A Montecitorio si è aperta una fase di tensione tra i deputati di centrodestra dopo la sconfitta della maggioranza sull’emendamento alla legge elettorale riguardante le preferenze. I leader dell’opposizione, tra cui Elly Schlein, Giuseppe Conte e Nicola Fratoianni, si sono riuniti con i loro parlamentari, mentre tra i membri di Lega e Forza Italia si cerca di identificare i cosiddetti “franchi tiratori”.

Secondo il deputato Ciriani, i voti contrari all’emendamento sarebbero stati tra i 20 e i 25, ma altre stime all’interno della maggioranza suggeriscono che il numero potrebbe essere addirittura il doppio, considerando il supporto ricevuto dai sette deputati di Italia Viva. All’interno di Fratelli d’Italia, si è diffusa una certa diffidenza nei confronti dei colleghi di Lega e Forza Italia, in particolare verso i deputati più vicini a Marina Berlusconi.

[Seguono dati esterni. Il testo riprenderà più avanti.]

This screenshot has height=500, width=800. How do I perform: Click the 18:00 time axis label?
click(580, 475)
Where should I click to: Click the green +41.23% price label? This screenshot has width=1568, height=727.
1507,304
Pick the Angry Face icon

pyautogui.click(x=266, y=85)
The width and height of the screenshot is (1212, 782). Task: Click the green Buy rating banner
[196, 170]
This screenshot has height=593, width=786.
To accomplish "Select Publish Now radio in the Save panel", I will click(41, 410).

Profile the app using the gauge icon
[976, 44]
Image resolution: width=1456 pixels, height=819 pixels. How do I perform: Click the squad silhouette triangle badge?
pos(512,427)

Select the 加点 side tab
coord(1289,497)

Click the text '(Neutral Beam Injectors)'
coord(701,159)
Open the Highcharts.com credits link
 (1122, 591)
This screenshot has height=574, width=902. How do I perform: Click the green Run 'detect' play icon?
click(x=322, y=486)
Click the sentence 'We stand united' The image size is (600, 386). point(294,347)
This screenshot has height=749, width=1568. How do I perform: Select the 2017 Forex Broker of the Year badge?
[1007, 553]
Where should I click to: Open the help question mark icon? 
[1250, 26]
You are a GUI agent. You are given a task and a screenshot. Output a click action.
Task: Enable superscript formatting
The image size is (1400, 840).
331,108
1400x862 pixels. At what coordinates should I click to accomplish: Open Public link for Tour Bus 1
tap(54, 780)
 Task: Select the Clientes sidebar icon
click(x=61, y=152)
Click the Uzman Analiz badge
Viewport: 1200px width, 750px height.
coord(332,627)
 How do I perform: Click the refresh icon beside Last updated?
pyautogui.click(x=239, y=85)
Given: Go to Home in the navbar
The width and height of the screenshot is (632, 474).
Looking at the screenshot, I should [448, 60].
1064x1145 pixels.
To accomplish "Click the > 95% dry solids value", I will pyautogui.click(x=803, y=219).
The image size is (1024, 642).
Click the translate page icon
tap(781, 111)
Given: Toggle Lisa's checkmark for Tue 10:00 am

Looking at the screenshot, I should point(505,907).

Marta Fascina, compagna di Silvio Berlusconi, ha evitato di commentare la situazione, mentre un collega di Forza Italia ha sottolineato che molti nel suo partito hanno ricevuto messaggi da deputati di FdI che avrebbero rifiutato di votare a favore delle preferenze. La situazione rimane tesa e le dinamiche interne al centrodestra potrebbero influenzare le prossime decisioni politiche.